CVE-2025-30351 is a security vulnerability identified in the Directus platform, a real-time API and application dashboard used for managing SQL database content. The vulnerability affects Directus versions starting from 10.10.0 up to, but not including, 11.5.0. The core issue lies in the session authentication mechanism, specifically within the `verifySessionJWT` function. When a user is suspended in the system, their session token, which was generated during an active session, remains valid and can still be used to access the API. This occurs because the system fails to verify the current active status of the user during token validation. Consequently, a suspended user can continue to interact with the API until the token naturally expires. This is a classic example of a CWE-672 weakness, where operations are performed on resources after they have been logically expired or released, leading to unauthorized access. The vulnerability requires that the attacker has already authenticated and obtained a valid session token before suspension, and user interaction is necessary to exploit it. The CVSS v3.1 score is 3.5, indicating a low severity primarily due to the limited scope and conditions required for exploitation. The vulnerability does not affect confidentiality or availability significantly, as it only allows continued access for suspended users, not privilege escalation or data modification. The issue is resolved in Directus version 11.5.0, where the session verification process includes a check to confirm the user’s active status before granting API access.

For European organizations using Directus within the affected version range, this vulnerability could lead to unauthorized API access by users who have been suspended, potentially violating internal access control policies. While the impact on confidentiality and integrity is limited, the continued access could allow suspended users to view sensitive data or perform read operations that should have been revoked. This could result in compliance issues, especially under GDPR, where strict access controls and data protection are mandated. Additionally, organizations relying on Directus for critical data management might face operational risks if suspended users retain access longer than intended. The low CVSS score reflects the limited severity, but the risk is non-negligible in environments with strict user lifecycle management and regulatory compliance requirements. Since no known exploits are reported in the wild, the immediate threat level is low, but the vulnerability should be addressed promptly to prevent potential misuse.

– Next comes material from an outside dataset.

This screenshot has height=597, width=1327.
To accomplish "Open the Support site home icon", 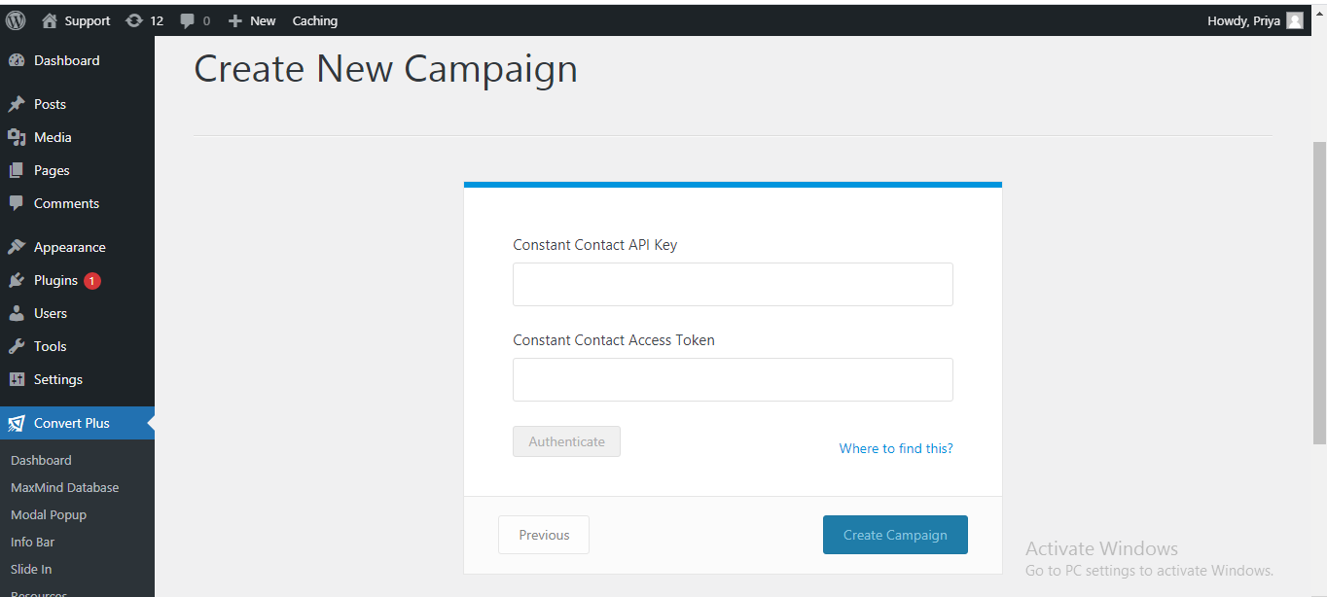I will [x=50, y=20].
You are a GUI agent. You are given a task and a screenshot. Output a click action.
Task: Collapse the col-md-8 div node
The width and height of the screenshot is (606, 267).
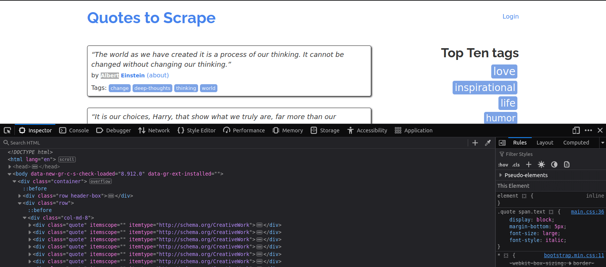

European organizations should upgrade Directus to version 11.5.0 or later, where the vulnerability is patched by adding a verification step to ensure users are active before allowing API access. Until the upgrade can be performed, organizations should implement compensating controls such as: 1) Immediately invalidating all active session tokens for users upon suspension, if supported by the platform or via custom scripting; 2) Monitoring API access logs for unusual activity from suspended accounts; 3) Reducing token lifetime to minimize the window of exposure; 4) Enforcing stricter session management policies, including manual token revocation; 5) Restricting API access through network-level controls or API gateways that can enforce additional authentication checks. Regular audits of user status and session validity should be conducted to ensure suspended users do not retain access. Finally, organizations should review their incident response plans to include scenarios involving session token misuse.